Document text:
We determined that we were and continue to be the principal participant in the collaboration with Pfizer to market ENBREL in the United States and
Canada. Accordingly, we recorded our product sales of ENBREL to third parties net of estimated returns, rebates and other deductions. For the years ended
December 31, 2013, 2012 and 2011, ENBREL sales aggregated $4.6 billion, $4.2 billion and $3.7 billion, respectively.
During the years ended December 31, 2013, 2012 and 2011, the aggregate net amounts due to Pfizer under this arrangement for the ENBREL profit
share expense and royalties on ENBREL sales during the three months ended December 31, 2013, after the expiration of the co-promotion term, net of their
share of selling and marketing expense was $1.3 billion, $1.3 billion and $1.1 billion, respectively. The amounts we pay to Pfizer are included in Selling,
general and administrative expense in the Consolidated Statements of Income.
Glaxo Group Limited
We are in a collaboration with Glaxo Group Limited (Glaxo), a wholly owned subsidiary of GlaxoSmithKline plc, for the commercialization of
denosumab for osteoporosis indications in Europe, Australia, New Zealand and Mexico (the Primary Territories). We have retained the rights to commercialize
denosumab for all indications in the United States and Canada and for oncology indications in the Primary Territories. Under a related agreement, Glaxo will
commercialize denosumab for all indications in countries, excluding Japan, where we did not have a commercial presence at the commencement of the
agreement, including China, Brazil, India, Taiwan and South Korea (the Expansion Territories). In the Expansion Territories, Glaxo is responsible for all
development and commercialization costs and will purchase denosumab from us to meet demand. We have the option of expanding our role in the
commercialization of denosumab in the Primary Territories and certain of the Expansion Territories. In the Primary Territories, we share equally in the
commercialization profits and losses related to the collaboration after accounting for expenses, including an amount payable to us in recognition of our
discovery and development of denosumab. Glaxo is also responsible for bearing a portion of the cost of certain specified development activities in the Primary
Territories.

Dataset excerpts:
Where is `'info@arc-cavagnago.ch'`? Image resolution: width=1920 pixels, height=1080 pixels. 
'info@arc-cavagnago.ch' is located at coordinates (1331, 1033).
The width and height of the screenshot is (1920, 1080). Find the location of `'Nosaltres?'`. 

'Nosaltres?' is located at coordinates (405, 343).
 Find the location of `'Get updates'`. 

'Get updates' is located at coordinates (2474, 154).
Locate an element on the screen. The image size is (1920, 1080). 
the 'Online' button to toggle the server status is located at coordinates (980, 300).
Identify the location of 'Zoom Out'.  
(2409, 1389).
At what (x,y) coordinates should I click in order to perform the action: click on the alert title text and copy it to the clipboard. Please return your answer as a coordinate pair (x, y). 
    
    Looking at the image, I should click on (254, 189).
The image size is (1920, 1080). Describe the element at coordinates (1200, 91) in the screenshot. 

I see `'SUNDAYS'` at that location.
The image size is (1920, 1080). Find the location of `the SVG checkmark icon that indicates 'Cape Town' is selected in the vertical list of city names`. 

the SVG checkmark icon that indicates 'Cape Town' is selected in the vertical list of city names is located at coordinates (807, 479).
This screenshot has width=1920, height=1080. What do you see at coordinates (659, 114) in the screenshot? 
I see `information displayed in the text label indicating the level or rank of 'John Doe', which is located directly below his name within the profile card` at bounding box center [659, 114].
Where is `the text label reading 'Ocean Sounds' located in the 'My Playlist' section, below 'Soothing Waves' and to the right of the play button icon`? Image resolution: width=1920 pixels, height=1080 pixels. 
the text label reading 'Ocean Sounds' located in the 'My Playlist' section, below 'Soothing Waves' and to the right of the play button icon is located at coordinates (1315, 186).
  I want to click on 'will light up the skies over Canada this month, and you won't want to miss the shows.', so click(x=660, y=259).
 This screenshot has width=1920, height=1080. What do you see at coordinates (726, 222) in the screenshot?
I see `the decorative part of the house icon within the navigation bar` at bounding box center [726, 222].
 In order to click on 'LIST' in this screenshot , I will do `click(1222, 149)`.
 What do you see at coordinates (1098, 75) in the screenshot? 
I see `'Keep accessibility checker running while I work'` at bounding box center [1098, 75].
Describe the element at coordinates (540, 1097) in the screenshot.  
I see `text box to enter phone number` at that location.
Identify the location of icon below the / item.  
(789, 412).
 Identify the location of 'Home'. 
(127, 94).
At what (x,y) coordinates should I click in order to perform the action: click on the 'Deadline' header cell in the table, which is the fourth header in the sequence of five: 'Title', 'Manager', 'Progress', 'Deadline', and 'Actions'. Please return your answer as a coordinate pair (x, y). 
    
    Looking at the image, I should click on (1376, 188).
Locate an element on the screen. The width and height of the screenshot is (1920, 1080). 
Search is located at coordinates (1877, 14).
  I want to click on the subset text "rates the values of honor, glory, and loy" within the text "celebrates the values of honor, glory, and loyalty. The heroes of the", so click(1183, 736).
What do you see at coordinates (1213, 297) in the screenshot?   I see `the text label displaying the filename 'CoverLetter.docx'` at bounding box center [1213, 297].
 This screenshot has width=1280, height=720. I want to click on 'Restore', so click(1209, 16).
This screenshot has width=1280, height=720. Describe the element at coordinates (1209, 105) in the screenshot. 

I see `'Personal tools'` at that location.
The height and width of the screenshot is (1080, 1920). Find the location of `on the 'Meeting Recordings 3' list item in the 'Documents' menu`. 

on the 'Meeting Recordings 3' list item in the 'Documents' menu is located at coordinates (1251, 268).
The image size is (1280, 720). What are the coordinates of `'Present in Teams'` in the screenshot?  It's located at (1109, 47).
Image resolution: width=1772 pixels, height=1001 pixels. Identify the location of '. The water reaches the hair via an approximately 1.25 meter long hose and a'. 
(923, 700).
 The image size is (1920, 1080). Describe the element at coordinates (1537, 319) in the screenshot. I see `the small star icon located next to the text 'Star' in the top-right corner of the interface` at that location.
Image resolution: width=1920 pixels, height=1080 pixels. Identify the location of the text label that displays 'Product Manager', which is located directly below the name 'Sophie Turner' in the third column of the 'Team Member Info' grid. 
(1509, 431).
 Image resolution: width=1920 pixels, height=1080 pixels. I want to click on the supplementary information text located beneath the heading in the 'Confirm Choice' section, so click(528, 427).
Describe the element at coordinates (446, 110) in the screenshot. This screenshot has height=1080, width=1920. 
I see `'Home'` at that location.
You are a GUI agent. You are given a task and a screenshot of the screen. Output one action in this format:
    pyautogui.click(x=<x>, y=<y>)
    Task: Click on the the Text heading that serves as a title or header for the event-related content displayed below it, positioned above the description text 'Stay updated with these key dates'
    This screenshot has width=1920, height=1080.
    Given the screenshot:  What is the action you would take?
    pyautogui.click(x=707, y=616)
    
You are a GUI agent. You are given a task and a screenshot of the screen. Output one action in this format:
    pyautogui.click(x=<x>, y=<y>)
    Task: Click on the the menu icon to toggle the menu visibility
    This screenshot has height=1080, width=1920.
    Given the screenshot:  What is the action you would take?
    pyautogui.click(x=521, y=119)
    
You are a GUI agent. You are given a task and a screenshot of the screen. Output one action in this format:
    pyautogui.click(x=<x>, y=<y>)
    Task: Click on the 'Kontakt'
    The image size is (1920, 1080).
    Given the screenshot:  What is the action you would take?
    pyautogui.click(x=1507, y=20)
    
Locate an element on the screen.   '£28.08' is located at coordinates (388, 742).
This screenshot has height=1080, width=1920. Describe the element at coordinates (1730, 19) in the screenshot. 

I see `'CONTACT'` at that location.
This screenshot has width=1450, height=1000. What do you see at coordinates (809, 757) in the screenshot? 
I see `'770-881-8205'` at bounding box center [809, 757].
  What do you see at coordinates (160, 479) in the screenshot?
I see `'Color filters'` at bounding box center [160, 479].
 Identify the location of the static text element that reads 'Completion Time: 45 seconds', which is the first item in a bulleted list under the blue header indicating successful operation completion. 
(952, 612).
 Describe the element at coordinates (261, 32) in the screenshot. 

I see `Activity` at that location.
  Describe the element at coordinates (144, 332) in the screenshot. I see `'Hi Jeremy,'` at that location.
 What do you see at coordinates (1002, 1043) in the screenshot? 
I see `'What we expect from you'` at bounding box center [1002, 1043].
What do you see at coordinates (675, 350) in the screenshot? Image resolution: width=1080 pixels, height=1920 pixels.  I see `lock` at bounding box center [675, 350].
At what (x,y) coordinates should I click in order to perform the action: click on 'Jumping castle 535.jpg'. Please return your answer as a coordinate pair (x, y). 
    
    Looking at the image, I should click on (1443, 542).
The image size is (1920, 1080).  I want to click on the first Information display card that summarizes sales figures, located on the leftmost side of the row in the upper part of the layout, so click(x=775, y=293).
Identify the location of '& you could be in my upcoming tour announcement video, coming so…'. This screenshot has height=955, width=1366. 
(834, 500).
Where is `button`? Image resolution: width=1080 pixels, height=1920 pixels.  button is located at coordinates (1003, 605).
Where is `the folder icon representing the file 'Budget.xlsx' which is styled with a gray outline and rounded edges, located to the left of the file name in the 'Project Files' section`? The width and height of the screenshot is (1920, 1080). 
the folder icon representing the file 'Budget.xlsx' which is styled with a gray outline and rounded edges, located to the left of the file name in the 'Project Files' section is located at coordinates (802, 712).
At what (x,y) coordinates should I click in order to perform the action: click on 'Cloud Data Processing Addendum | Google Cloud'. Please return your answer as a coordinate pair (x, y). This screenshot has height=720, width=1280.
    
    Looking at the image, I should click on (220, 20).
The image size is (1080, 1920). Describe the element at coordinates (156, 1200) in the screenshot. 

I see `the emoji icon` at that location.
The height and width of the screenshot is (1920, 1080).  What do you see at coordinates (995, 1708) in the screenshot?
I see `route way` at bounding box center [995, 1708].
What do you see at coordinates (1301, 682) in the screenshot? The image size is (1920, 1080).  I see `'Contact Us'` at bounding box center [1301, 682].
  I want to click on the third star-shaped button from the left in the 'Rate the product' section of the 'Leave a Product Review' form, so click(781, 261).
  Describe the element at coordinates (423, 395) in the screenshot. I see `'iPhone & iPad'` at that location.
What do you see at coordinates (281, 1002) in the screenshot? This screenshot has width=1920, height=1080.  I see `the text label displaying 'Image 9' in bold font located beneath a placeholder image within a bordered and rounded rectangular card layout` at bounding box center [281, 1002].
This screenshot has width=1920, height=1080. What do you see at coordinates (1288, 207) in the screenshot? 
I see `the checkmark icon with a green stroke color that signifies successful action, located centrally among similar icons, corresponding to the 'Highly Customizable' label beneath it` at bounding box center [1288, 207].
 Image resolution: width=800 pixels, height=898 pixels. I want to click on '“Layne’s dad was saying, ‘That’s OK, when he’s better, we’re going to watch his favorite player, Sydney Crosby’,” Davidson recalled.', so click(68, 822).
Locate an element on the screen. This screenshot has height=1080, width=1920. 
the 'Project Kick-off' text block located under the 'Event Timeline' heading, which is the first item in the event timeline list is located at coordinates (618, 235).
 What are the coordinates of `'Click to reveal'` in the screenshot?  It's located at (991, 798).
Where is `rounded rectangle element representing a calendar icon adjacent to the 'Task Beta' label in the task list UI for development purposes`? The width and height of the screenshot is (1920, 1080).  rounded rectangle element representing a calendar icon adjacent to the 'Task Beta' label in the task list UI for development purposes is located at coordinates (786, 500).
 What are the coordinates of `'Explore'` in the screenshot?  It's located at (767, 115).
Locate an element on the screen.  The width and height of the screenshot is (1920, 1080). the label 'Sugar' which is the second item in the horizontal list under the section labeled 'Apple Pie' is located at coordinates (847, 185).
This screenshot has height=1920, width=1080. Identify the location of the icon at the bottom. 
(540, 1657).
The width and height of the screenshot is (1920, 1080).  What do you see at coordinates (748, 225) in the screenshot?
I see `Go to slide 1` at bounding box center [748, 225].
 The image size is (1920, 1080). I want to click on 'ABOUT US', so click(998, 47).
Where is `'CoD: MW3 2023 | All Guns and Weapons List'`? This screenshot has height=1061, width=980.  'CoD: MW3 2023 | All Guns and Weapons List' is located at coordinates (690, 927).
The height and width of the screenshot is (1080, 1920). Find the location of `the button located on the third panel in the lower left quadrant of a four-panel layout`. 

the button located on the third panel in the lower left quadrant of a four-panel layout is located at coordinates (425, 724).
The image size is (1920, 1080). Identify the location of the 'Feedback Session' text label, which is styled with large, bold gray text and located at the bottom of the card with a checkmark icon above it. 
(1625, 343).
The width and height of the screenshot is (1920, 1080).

Tasks:
**1)** Duplicate the passage on the Amgen collaborations word for word, everything from "During the years" down to "Statements of Income.".
**2)** Finish out the next part of the passage on the ENBREL and denosumab collaborations, picking up after its final sentence.
The listing above plays no part in what comes next.

Answers to the exercises:
**1)**
During the years ended December 31, 2013, 2012 and 2011, the aggregate net amounts due to Pfizer under this arrangement for the ENBREL profit
share expense and royalties on ENBREL sales during the three months ended December 31, 2013, after the expiration of the co-promotion term, net of their
share of selling and marketing expense was $1.3 billion, $1.3 billion and $1.1 billion, respectively. The amounts we pay to Pfizer are included in Selling,
general and administrative expense in the Consolidated Statements of Income.

**2)**
The collaboration agreement with Glaxo for the Primary Territories will expire in 2022 and the related agreement for the Expansion Territories will expire
in 2024, unless either agreement is terminated earlier in accordance with its terms.
As the principal participant in the Primary Territories, Amgen records related product sales to third parties net of estimated returns, rebates and other
deductions. During the years ended December 31, 2013, 2012 and 2011, product sales in the Primary Territories for osteoporosis indications were $219
million, $139 million and $62 million, respectively. In the Expansion Territories, we record product sales to Glaxo. During the years ended December 31,
2013, 2012 and 2011, product sales of denosumab to Glaxo for the Expansion Territories were not material.
During the year ended December 31, 2013, the net cost recoveries due to Glaxo were $16 million. During the years ended December 31, 2012 and 2011
the cost recoveries due from Glaxo were $10 million and $30 million, respectively. Cost recoveries are included in Selling, general and administrative expense
in the Consolidated Statements of Income.
AstraZeneca Plc.
We are in a collaboration with AstraZeneca Plc. (AstraZeneca) to jointly develop and commercialize certain monoclonal antibodies from Amgen's clinical
inflammation portfolio, including brodalumab, AMG 139, AMG 157, AMG 181 and AMG 557. The agreement covers the worldwide development and
commercialization of these antibodies, except for certain Asian countries for brodalumab and Japan for AMG 557, which are licensed to other third parties.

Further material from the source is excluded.